Yury Fedotov

Director General/Executive Director

Remarks at the Hanoi Conference on Illegal Wildlife Trade

Hanoi, 17 November 2016

 

I would like to thank and commend you for your passionate commitment to stopping the illegal wildlife trade.

The United Nations was founded to harmonize the efforts of countries to attain common goals of peace, security and better standards of life in larger freedom.

This includes collective action to promote the healthy and sustainable use of our planet and its resources.

The fight against wildlife and forest crime has been recognized as an urgent priority in these efforts, one we must act upon before it is too late.

The adoption of the London Declaration, Kasane Statement and UN General Assembly resolutions has raised awareness, and encouraged governments to shore up national legislation and strengthen international cooperation to comprehensively address illicit supply and demand.

But while we have made some headway, the crisis continues.

The UN Office on Drugs and Crime issued the first World Wildlife Crime Report earlier this year.

Our research makes clear the global dimensions of this very serious form of transnational organized crime, with nearly 7,000 different species in more than 164,000 seizures, affecting 120 countries.

We need to do more to deal with gaps in information, legislation and regulation, and capacities for addressing the problem.

UNODC remains committed to working with the CITES Secretariat and other partners to step up our support to countries.

We need your help to promote further measures to strengthen criminal justice and preventive responses, including through use of the UN conventions against transnational organized crime and corruption.

An important step would be for all countries to criminalize the possession of wildlife illegally sourced anywhere in the world.

Penalties should be adequate for a serious crime, and serve as a deterrent.

Other measures could include:

  • establishing national inter-agency wildlife crime task forces;
  • harmonizing national legal frameworks to facilitate the exchange of evidence among government agencies in wildlife crime cases;
  • increasing the use of forensic wildlife science;
  • strengthening the capacities of customs and border control officials to deal with seizures;
  • enhancing cooperation between source, transit and designation countries through exchange of intelligence and joint investigation teams; and
  • providing guidance and training to prosecutors and judges to increase convictions and commensurate sentencing.

Finally, the international community must come together to promote sustainable livelihoods, for and with affected communities, in line with the Sustainable Development Goals.

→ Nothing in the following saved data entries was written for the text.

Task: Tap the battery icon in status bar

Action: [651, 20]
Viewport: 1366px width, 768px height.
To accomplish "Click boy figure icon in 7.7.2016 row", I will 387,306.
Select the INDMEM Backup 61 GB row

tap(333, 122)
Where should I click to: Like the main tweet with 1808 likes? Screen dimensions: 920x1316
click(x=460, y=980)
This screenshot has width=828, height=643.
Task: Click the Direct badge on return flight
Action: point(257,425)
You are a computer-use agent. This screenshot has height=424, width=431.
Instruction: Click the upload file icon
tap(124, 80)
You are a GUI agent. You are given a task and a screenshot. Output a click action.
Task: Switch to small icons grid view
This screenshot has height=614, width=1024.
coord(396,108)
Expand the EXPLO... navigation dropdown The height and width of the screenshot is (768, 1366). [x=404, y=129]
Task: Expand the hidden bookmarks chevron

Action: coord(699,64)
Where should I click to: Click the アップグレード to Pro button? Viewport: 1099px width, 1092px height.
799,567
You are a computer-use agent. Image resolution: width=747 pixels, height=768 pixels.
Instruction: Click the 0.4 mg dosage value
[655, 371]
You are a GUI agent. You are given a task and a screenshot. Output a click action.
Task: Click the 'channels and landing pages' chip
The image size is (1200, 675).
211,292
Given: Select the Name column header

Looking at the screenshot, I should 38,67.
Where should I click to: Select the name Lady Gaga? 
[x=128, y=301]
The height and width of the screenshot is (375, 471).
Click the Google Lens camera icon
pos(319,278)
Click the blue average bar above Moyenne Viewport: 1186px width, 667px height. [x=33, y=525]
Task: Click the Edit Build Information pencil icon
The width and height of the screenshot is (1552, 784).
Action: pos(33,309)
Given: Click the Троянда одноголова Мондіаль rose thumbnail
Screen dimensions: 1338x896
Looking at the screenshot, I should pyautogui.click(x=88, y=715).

We must also work together to reduce global demand for illegal wildlife products.

Ladies and gentlemen,

How fitting it is that we are following the London and Kasane conferences in Hanoi, in a country blessed with great natural beauty, in a region that has an important role to play in combating wildlife trafficking.

Southeast Asia has tragically suffered losses in its rich biodiversity, including tiger and rhino sub-species, while pangolins, rosewood and other species are being decimated by a continuing criminal trade.

It has also become a transit area and destination for elephant ivory and rhino horns from Africa, and tigers and rare turtles from South Asia.

The leaders of Southeast Asia, along with their counterparts across the world, have repeatedly emphasized their political will to stop the carnage.

This conference can take this global goodwill forward, build on the achievements of London and Kasane, and catalyse awareness and intention into decisive and effective action to preserve our natural heritage.

You can count on the UN Office on Drugs and Crime to support you.

Thank you.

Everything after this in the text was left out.